> [WORK TO BE COMPLETED] Collect every line in the items below that contains the word "width", and copy each of those lines in full.

> [INPUT FOR THIS TASK]
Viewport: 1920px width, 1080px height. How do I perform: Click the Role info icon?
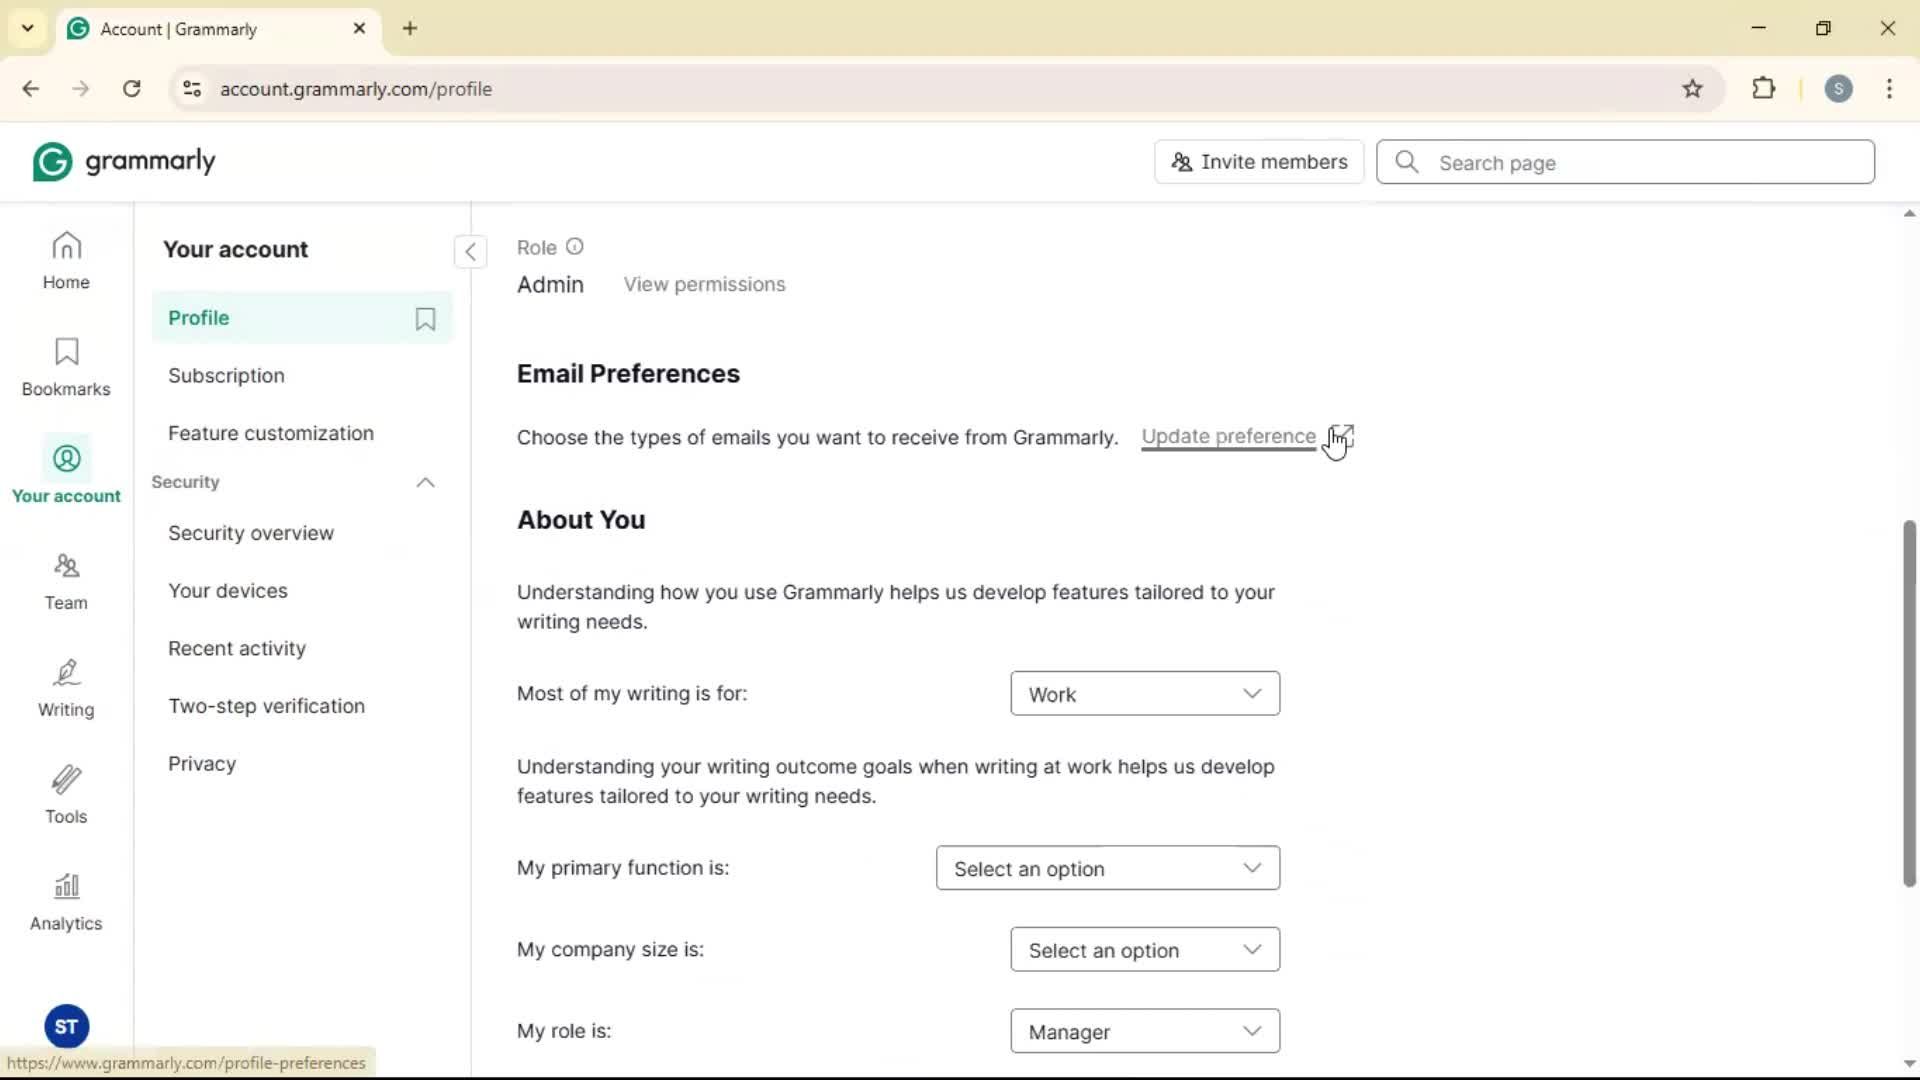[x=574, y=247]
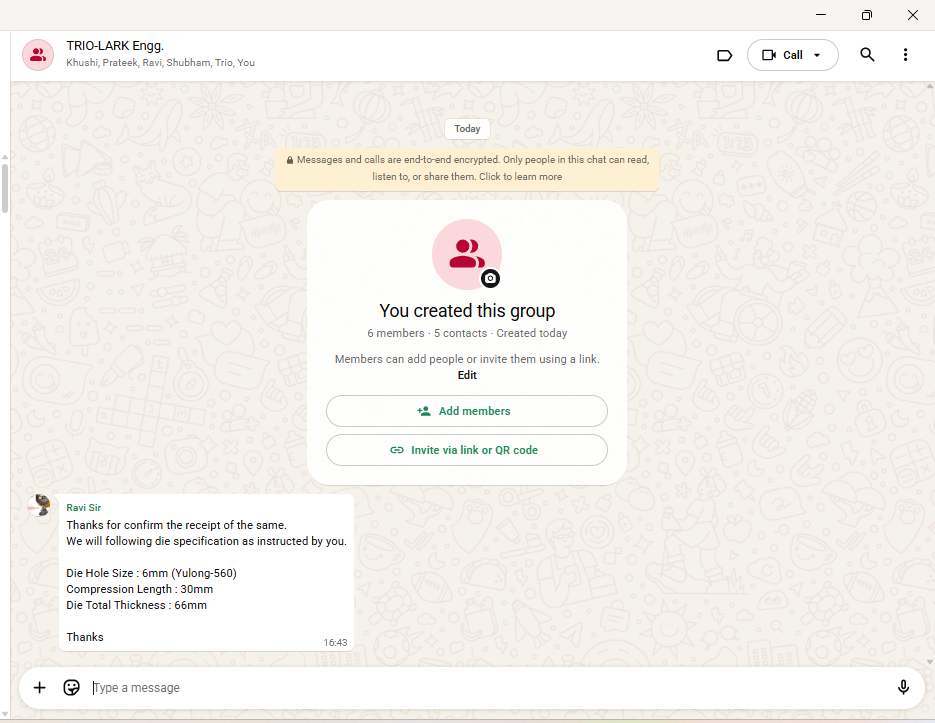Open the end-to-end encryption notice

(467, 168)
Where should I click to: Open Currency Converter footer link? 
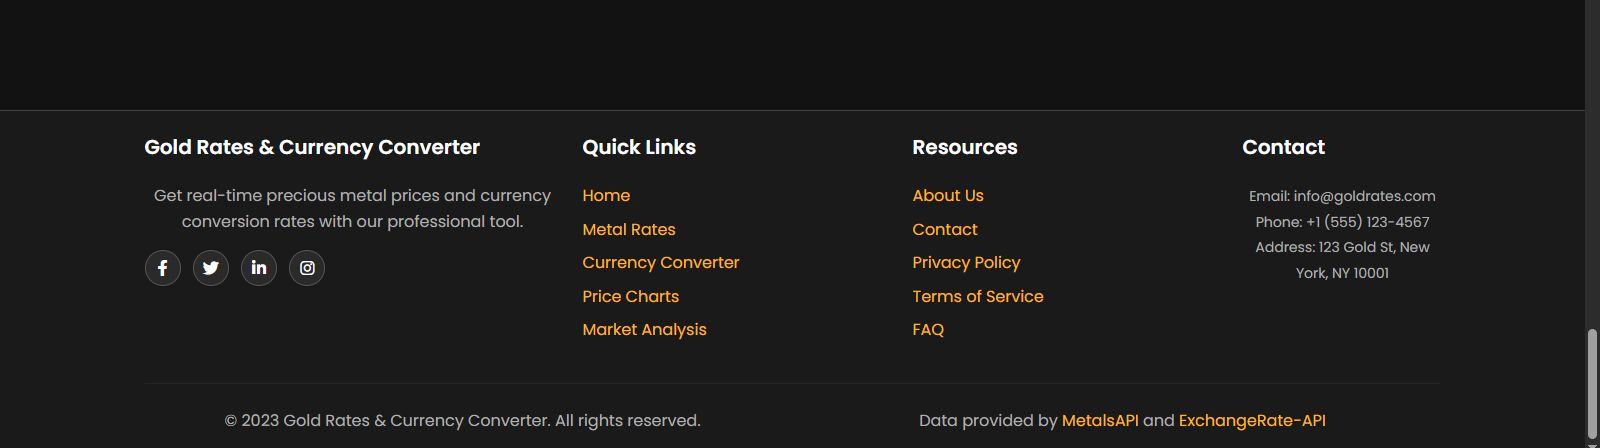[661, 263]
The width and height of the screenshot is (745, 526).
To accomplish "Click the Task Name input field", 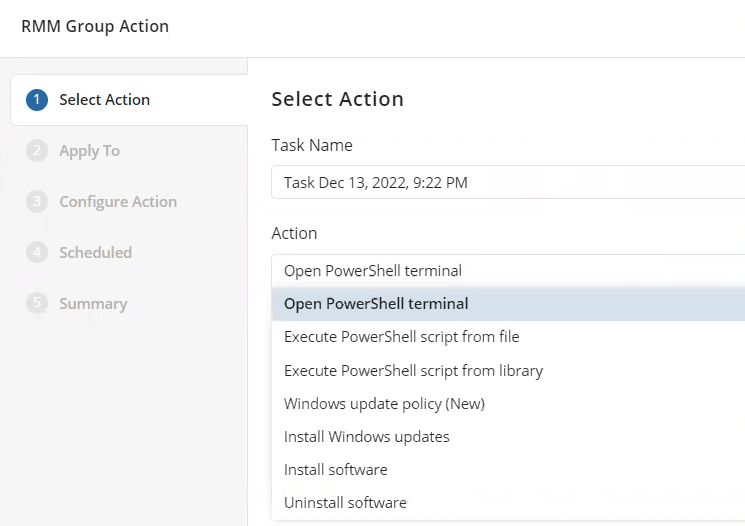I will click(508, 182).
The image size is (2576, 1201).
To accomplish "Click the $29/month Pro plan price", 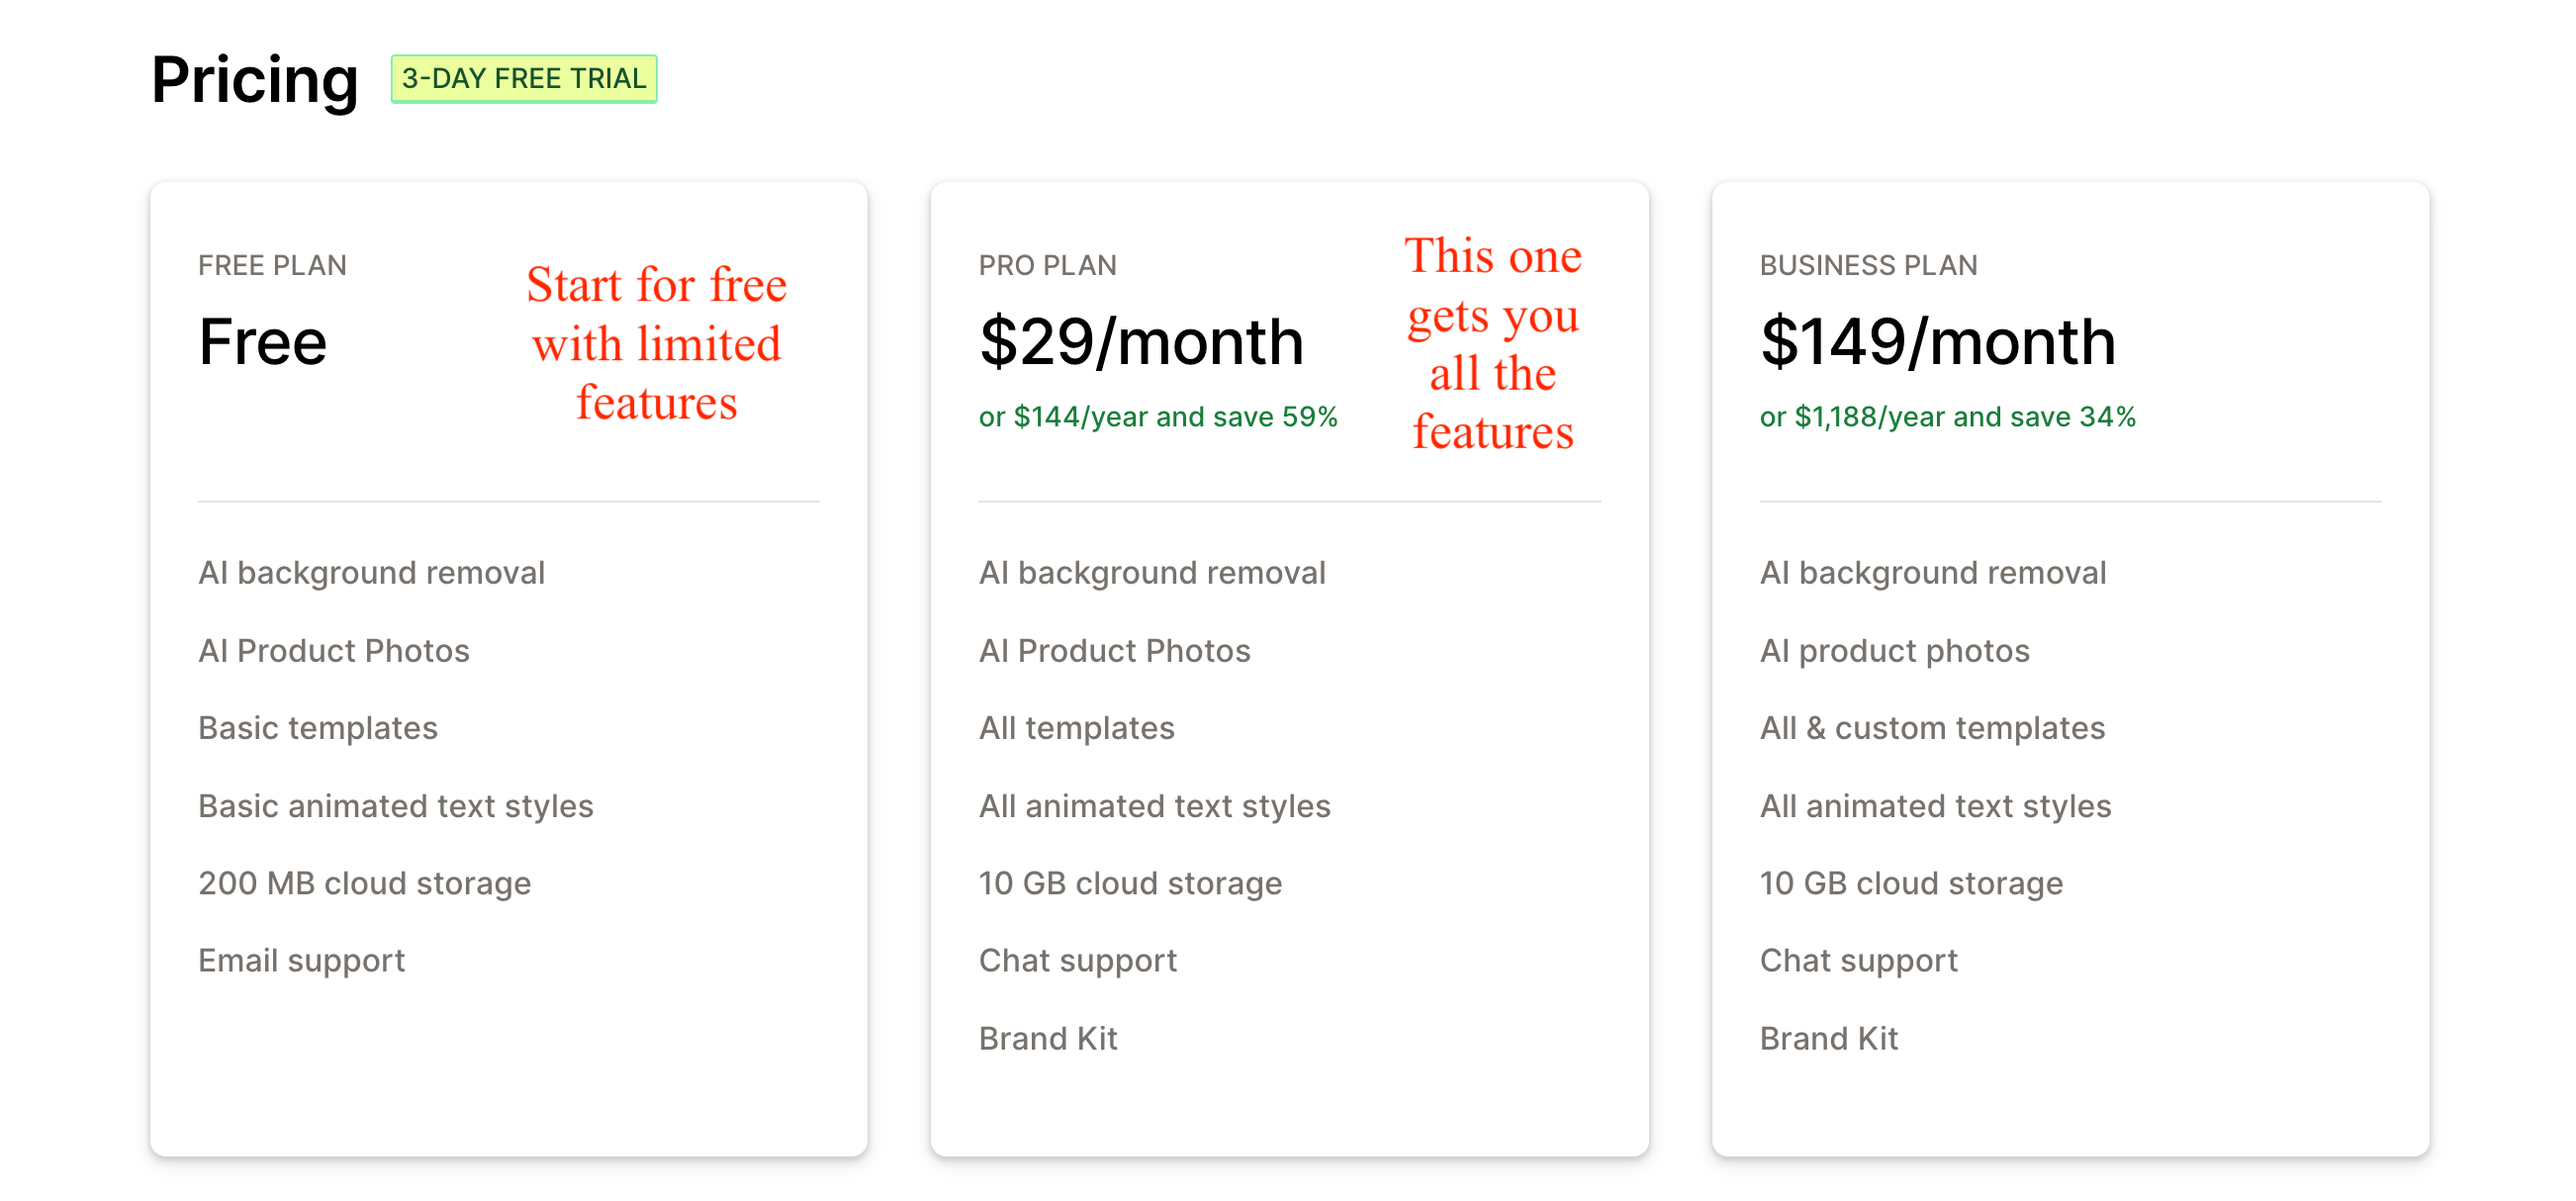I will pyautogui.click(x=1141, y=342).
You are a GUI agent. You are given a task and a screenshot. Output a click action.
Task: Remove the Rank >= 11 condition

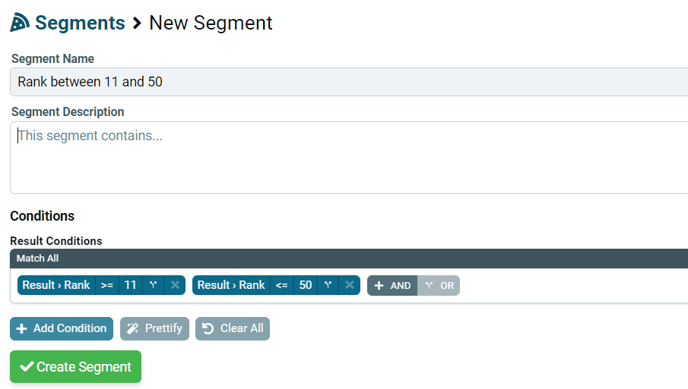[175, 285]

> [FINAL ANSWER]
Viewport: 1920px width, 1080px height. How do I perform: Click the Role info icon?
The width and height of the screenshot is (745, 526).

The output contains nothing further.